Psalms 22 was written roughly 600 years before Jesus’ birth. What’s interesting to note is that crucifixion hadn’t even been invented yet. It was the Phoenicians who came up with the mode of execution and the Romans who had borrowed it from them. During the time that Rome occupied Israel, they had used it as the form of capitol punishment for the Jews who had up until that time performed executions by stoning.
Something else about this moment of Jesus’ agonizing crucifixion. In 2 Corinthians 5:21, it says that “for our sake he made him to be sin who knew no sin, so that in him we might become the righteousness of God.” Also in Galations 3:13 it says “Christ redeemed us… by becoming a curse for us.” In other words the only perfect human being who ever walked the face of the earth, the only man who never knew sin, became the sin of the world on the cross. That is what is meant when it is said that he became the sacrifice for us or that he is the lamb that was slain. He was innocent yet murdered as a criminal.

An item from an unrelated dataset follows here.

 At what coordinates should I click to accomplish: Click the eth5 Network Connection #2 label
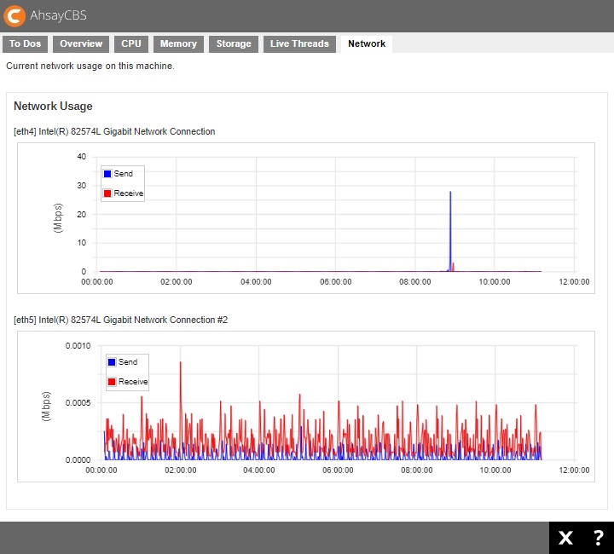(x=120, y=320)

It is written in Hab. 1:13 that God’s eyes are too pure to see evil or to look upon wrongdoing. Therefore, it is possible that when Jesus became sin for the world on the cross (1 Pet. 2:24), that even the Father could not look upon him. It is likely that this was the moment that Christ cried out. I don’t think it is within our minds as humans to understand what this must have felt like. The one man who had lived his entire life in constant service, obedience and therefore sight of the Father, in his greatest service to humanity, was left in utter darkness.
One thing we can say with certainty. We have no ability to even begin to appreciate the utterly horrific experience that Jesus went through on the cross as he took upon himself the sins of the world. There was a physical pain that we cannot even imagine and a spiritual one we can never fathom.
Either way you look at it, it seems as though Jesus had a message in these words that he spoke from the cross. A message that also served as a declaration of yet another prophecy that Christ fulfilled as well as his messianic mission.